### TASK INSTRUCTIONS
Count the lines in the entries that contain the string "icon", matching case exactly, and reply with only that number.

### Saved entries
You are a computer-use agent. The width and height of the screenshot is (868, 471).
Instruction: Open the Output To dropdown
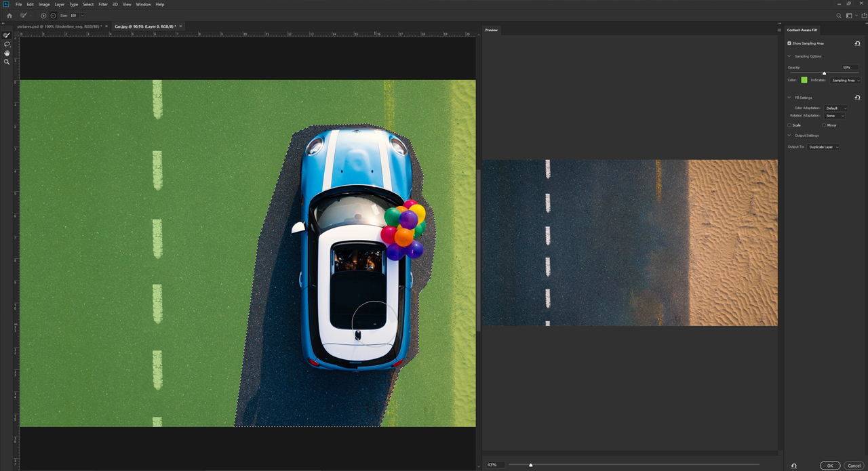pos(823,147)
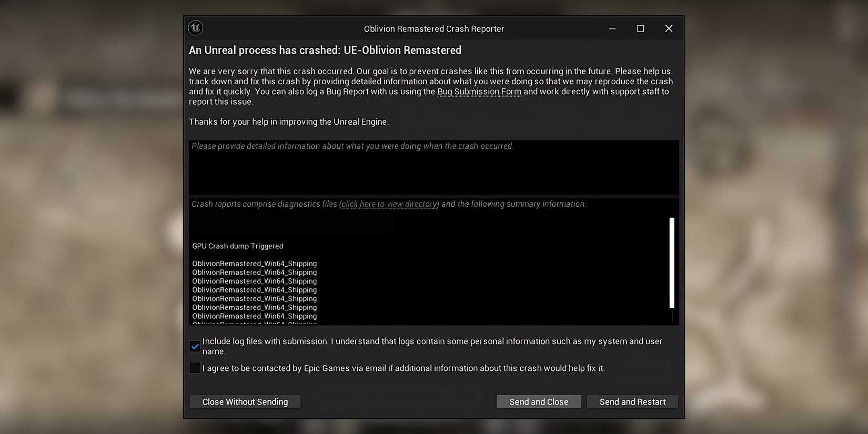Click the Send and Restart button

click(x=632, y=401)
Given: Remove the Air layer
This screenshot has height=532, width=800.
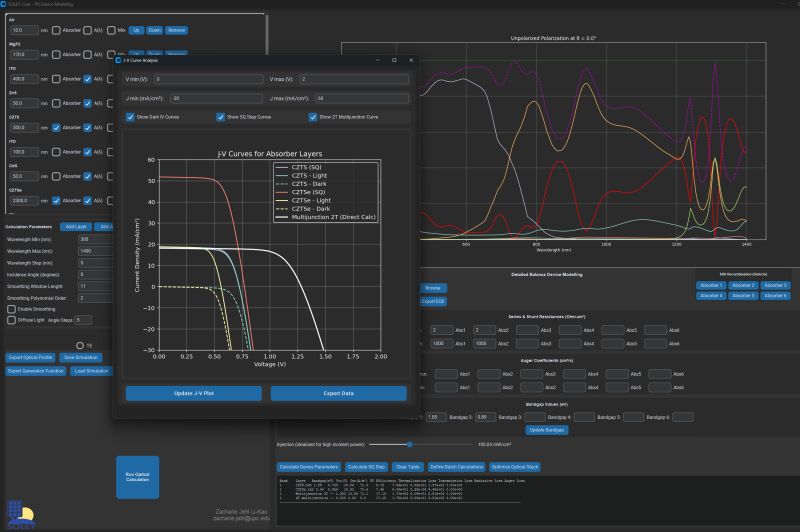Looking at the screenshot, I should click(177, 31).
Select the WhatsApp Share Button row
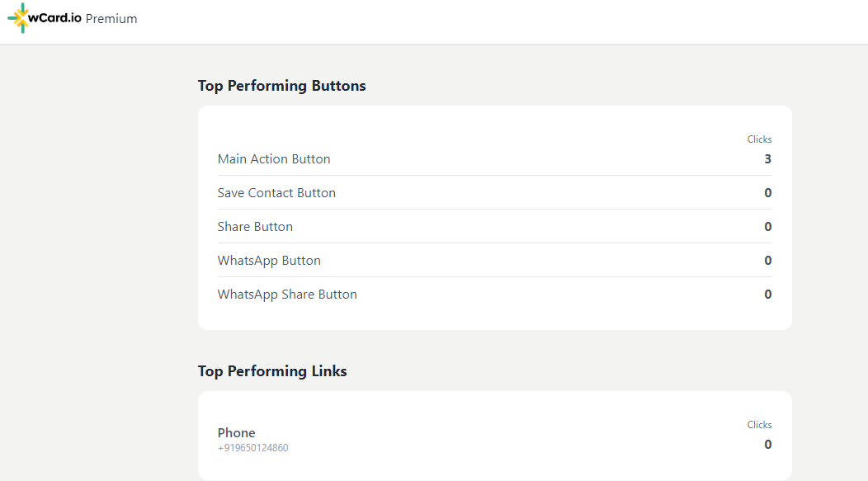The image size is (868, 481). [494, 294]
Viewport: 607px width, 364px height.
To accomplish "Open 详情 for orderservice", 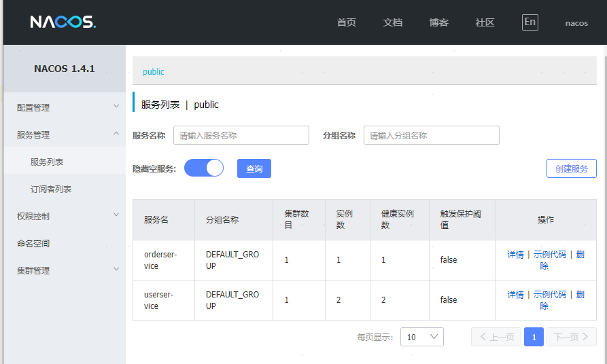I will (x=515, y=255).
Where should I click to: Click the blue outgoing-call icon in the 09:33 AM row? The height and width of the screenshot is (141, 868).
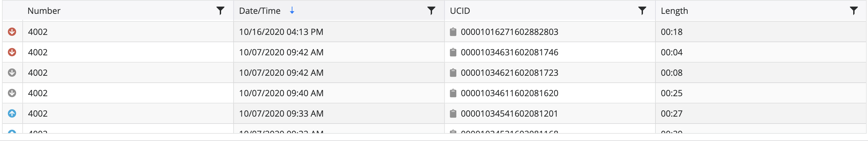click(x=12, y=113)
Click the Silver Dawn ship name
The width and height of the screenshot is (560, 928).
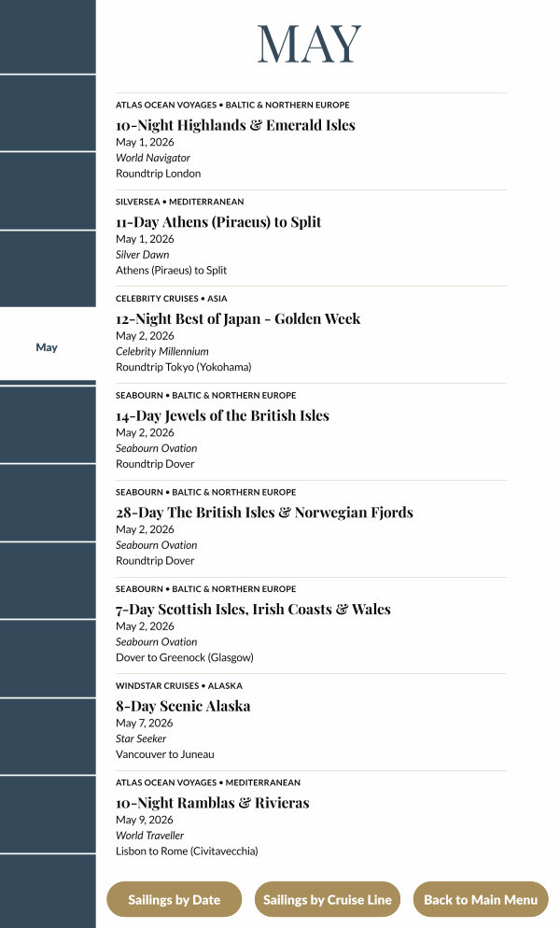tap(143, 255)
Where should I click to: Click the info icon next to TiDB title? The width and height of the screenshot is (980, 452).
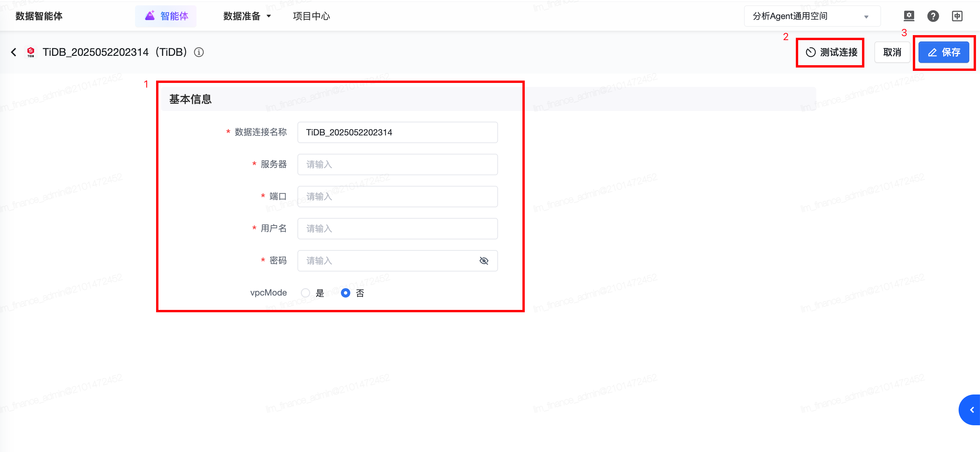[199, 52]
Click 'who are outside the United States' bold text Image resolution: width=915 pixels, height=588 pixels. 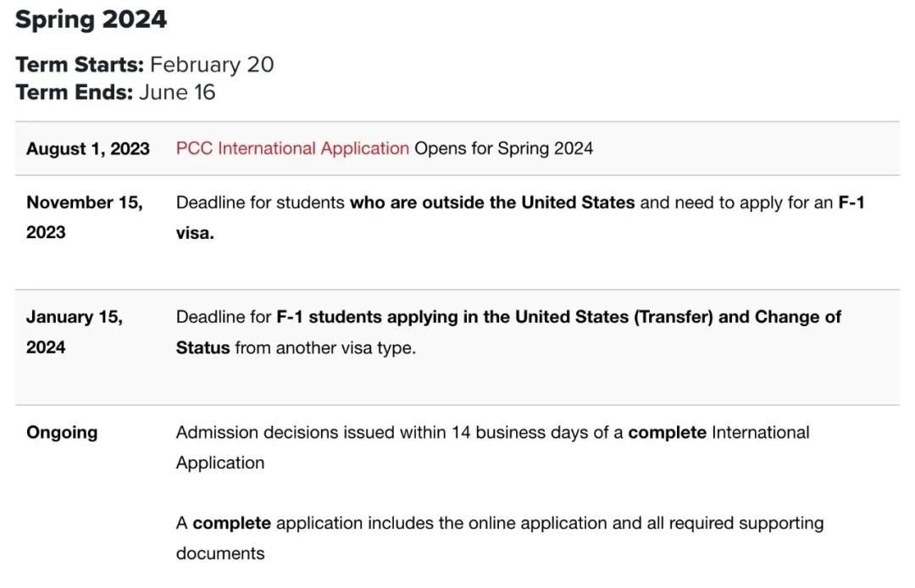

### EXERCISE RESULT
2